For my students, and for the first pioneers of geology, telling the story of the rocks was a huge step. The mere recognition that rocks have a story was one of the great advances in the science, because in the European worldview of the middle ages, rocks were simply created as is, and changes since their origin have been minor. They barely deserved attention unless they contained valuable ores. Nicolas Steno (1638-1686), a Danish physician who spent much of his life in Florence, changed that.

St. Nick (yes, he was beatified in 1988!) first annunciated three of the four founding principles of stratigraphy, and each of them can be connected to the cartoons I used above. Take a look again, only now with labels:
If we recognize that each layer formed uniquely from the others, then we can start to talk about the order in which things happened. Which layer formed first? If you said "A", then you understand the principle of superposition: if sedimentary layers have not been overturned, the oldest layers will be found beneath the others.

Did these sedimentary layers form originally as sloping layers? If you think layers form horizontally, in the bottom of lakes, on the bottom of the sea, or on a floodplain, then you understand the Principle of Original Horizontality: most sediments originate in horizontal layers. If the layers are tilted, some outside force put them that way.

Did layer E or F originally end in a cliff? If you think not, you are on the verge of understanding the Principle of Lateral Continuity: sediments are continuous unless they abut against the edge of the original sedimentary basin, or they thin out. We understand that one can expect to find more of layer E or F in the general vicinity, because although erosion has removed the intervening rock, the original layers continued across a larger area than just this outcrop.

When did the faulting occur? If you think it came after the sediments were deposited, than you would be right, and you begin to understand the Principle of Crosscutting Relationships: faults and intrusive rocks are younger than the rocks they cut across. Steno may have written something about this, but the principle is associated more often with James Hutton in the latest 1700's and Charles Lyell in the early 1800's.

With this basic background (oh my, this post reads like a classroom lecture, doesn't it?), you can begin to understand the enthusiasm with which I presented these topics on our Death Valley trip. I was standing in front of the cliff in the picture below:
It's all there, including a sweet looking little fault cutting diagonally across the cliff face. We had reached Red Rock Canyon State Park on Highway 14 along the Garlock Fault and the El Paso Mountains in the Mojave Desert. The park is a showcase of geological principles, and it doesn't stop with the basic ones; those sedimentary layers are chock-full of fossils, and there are lava flows nearby too.

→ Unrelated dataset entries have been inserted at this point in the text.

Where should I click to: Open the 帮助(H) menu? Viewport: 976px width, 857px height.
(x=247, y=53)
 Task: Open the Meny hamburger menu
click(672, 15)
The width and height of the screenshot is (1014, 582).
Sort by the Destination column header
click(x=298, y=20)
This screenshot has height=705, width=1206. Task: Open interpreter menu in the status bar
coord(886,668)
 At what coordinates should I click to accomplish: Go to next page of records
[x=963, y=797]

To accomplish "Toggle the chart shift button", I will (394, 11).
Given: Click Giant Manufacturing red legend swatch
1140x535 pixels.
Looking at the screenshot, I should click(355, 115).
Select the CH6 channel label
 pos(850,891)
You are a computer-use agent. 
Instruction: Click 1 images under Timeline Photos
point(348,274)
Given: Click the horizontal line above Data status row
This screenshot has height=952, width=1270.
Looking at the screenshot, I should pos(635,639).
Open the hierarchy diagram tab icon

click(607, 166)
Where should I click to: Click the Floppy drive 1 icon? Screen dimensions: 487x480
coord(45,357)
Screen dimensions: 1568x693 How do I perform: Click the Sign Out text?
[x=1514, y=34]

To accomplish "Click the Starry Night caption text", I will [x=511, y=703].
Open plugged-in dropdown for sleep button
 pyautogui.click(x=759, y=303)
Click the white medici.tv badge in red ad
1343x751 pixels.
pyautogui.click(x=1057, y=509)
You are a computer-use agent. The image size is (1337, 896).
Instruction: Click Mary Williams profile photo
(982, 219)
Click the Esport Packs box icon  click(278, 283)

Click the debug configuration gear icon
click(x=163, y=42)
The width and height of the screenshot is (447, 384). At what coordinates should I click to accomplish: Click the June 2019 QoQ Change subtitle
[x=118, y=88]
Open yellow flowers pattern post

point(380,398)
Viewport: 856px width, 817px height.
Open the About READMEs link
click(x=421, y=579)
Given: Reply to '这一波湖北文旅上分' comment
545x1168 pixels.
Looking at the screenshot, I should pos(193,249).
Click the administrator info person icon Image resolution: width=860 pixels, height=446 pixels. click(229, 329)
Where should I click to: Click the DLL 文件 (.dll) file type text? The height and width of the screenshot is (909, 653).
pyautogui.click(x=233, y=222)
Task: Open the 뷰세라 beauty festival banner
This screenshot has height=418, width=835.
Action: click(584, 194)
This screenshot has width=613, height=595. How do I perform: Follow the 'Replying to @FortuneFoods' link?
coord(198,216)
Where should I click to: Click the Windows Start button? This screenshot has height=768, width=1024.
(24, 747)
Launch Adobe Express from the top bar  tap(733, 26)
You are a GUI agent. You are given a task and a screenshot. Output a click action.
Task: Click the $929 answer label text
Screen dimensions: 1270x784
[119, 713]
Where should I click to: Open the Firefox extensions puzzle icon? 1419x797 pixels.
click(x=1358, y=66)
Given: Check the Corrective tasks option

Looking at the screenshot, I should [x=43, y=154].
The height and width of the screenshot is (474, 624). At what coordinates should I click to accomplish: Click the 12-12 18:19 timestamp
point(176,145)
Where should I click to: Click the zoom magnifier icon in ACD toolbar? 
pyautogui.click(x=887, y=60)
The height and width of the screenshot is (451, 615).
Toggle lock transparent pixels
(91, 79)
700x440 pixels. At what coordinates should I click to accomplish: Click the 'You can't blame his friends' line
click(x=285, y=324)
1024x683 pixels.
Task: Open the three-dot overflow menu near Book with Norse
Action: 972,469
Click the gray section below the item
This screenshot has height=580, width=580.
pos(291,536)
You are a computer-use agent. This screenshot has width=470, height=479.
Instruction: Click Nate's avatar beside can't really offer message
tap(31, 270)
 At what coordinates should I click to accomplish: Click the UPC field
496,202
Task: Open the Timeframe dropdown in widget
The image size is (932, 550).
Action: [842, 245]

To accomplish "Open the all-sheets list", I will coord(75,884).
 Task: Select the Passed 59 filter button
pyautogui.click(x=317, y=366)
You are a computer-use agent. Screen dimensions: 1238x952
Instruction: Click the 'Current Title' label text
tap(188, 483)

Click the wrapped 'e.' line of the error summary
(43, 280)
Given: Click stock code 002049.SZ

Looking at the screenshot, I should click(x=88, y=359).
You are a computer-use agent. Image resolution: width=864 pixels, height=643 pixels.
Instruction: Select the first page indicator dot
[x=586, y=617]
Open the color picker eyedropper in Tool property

After presenting the basic principles we walked around the corner and encountered another outcrop, as seen below:
The students set out to identify the kinds of rocks, the order of the layers, and to define any structural complications. After only a few hours on the road, they were already deciphering the story of the Earth, as exposed in this corner of the Mojave Desert. What can you discern from this photograph? Can you do as well as they did?

3 comments:

Celia Lewis said...

So satisfying to read your (ummmm - lectures) posts, Garry. Thank you for your intelligent passionate posts, with fabulous photos too. Great stuff.

Christian Dooley said...

It never ceases to blow my mind every week how each rock has a story. Especially learning about the xenoliths in your other posts, very glad I decided to take GEOL-165.

Ransom Pine said...

WOW! loved this post, great picture of the fault!!